Ну разве можно сосуществовать, когда ты понимаешь, что не любишь Россию, но остаток жизненного пространства не любишь еще больше, что русский человек прекрасен, русский народ страшен и что, дожив до шестого десятка, ты окончательно запутался и, в сущности, непонятно, зачем Провидение вручило тебе перо.
В противоположном торце моей комнаты, напротив дивана, – двустворчатое окно. Поскольку моя квартира располагается на последнем этаже, ничто не загораживает мне обзора. И можно сказать, что я живу с птицами, поскольку в самом выгодном положении, в лежачем, видишь только небо и птичек в небе, которые с утра до вечера порхают перед окном. Однако же в этом положении, наверное, можно увидеть и что-нибудь ужасное, а мое представление о крайнем ужасе таково: на границе вечера и ночи, когда небо еще светло, а земля темна, к моему окну вдруг прильнет лицо и сделает мне глаза.
На подоконнике я не держу ничего достопримечательного, если не считать стопки старых пластинок, арканзасского кактуса в жестяной банке из-под томатной пасты (Америку скучно воображать по той причине, что там слишком буквально поняли завет Христа «будьте, как дети»), а впрочем, задевает воображение солонка из бересты. Это единственный предмет деревенского происхождения в моей комнате, хотя я каждое лето провожу на лоне природы, в небольшом селе Калужской губернии, непосредственно за Окой.
Впервые я попал в деревню сравнительно молодым человеком и вынес оттуда одно тяжелое впечатление и одно серьезное соображение, неисчезновенное, которое пребудет со мною, покуда жив.

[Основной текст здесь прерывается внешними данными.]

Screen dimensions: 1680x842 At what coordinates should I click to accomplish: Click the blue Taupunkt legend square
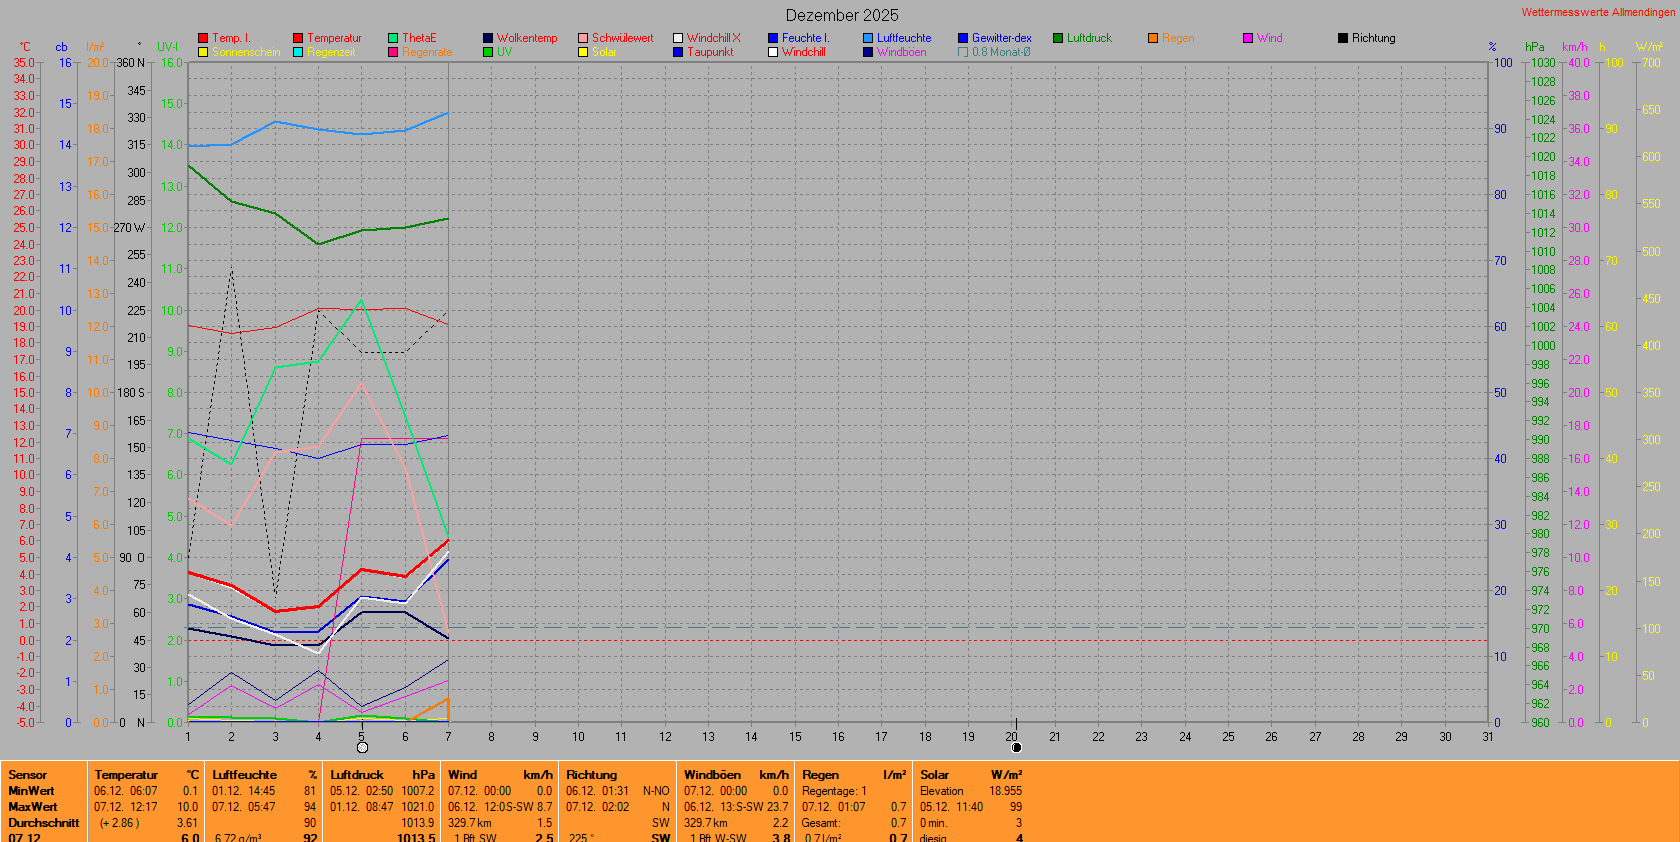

Впечатление такое: я видел троицу пьяных деревенских мальчишек, лет, наверное, десяти; они шли, обнявшись, деревенской улицей, лица их, нехорошего, болезненного цвета, были тупы и серьезны, время от времени один из них падал, и тогда двое других долго помогали ему подняться, не по-детски пособляя товарищу как-то замедленно, сосредоточенно и пыхтя; собственно впечатление заключалось в том, что я испугался деревни и в буколические области долго не выезжал.

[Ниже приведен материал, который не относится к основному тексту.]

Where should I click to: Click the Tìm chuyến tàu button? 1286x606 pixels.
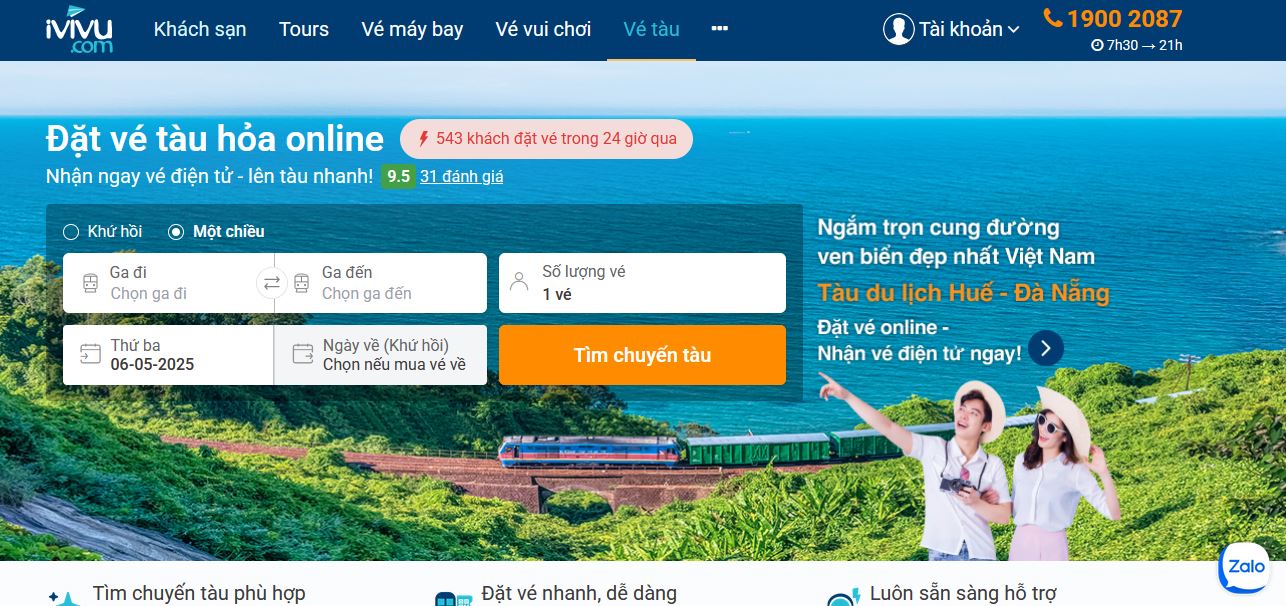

А соображение таково: все то, что построил на Руси Бог, бесконечно прекрасно, и созерцать Его творения – значит вступать в прямое общение с Божеством. Помню, я часто уходил из деревни на берег Оки, садился под старой ветлой, подстелив под себя беремя прошлогодней ржаной соломы, и долго смотрел в голубую даль; или я забирался на крышу нашей заброшенной церкви, построенной по византийскому образцу к трехсотлетию дома Романовых, усаживался, подстелив под себя дедовский ватник, и долго смотрел в голубую даль. За рекой простирались заливные луга, потом – заповедный лес, расположившийся серповидно, на манер крымской конницы перед атакой, за ним было озеро, издали похожее на оловянное блюдо, за ним опять луг и опять лес, а дальше вид скрадывала сизая дымка, за которой угадывалась Москва.
Вроде бы ничего особенного, привычная среднерусская картина, но мне почему-то всегда приходило на мысль: только по-настоящему и живешь, что в эти минуты душевной сосредоточенности и покоя, когда ощущаешь свою бытийность вполне, как-то подробно и в качестве феномена вселенского значения, физически чувствуя при этом общность с Подателем жизни, и разума, и любовности, и всего сущего на Земле. В прочие же минуты дня, когда ты действуешь и передвигаешься, – это только так считается, что живешь.
Уже лет десять меня преследует ощущение чужеродности во времени, как если бы я вдруг очутился среди сарматов накануне Великого переселения народов, или пусть даже в Тамбове в пору регентства Анны Леопольдовны, когда еще мой прапрадед с моей прапрабабкой не родились.
Это тяжелое, сиротливое ощущение поднимается во мне с новой силой, если на глаза попадется модель биплана «Поликарпов-2», которую я самолично склеил из бумаги и подвесил на леске к оконному карнизу в память об отце, умершем четыре года тому назад. Вообще мой батюшка в конце тридцатых годов служил в авиации стратегического назначения, но как-то угодил в штрафной батальон за то, что сделал петлю Нестерова на тяжелом бомбардировщике, и хотя фокус обошелся без последствий, его засадили на много лет. Даже в сорок первом году он сидел, и в сорок втором сидел, а в сорок третьем его помиловали и отправили воевать. Так вот как раз на ПО-2 он до самой победы и воевал.
Мой отец вышел в отставку в начале 50-х годов в чине капитана, и я еще помню запах его мундира, от которого всегда веяло одеколоном «Шипр», авиационным бензином и табаком. С этим смешанным запахом у меня до сих пор связывается понятие о русском офицерстве, то есть об отваге, граничащей с бесшабашностью, о чести, отдающей в помешательство, и о мужестве самого благородного свойства, навевающем то соображение, что если что проходит, то прочно и навсегда.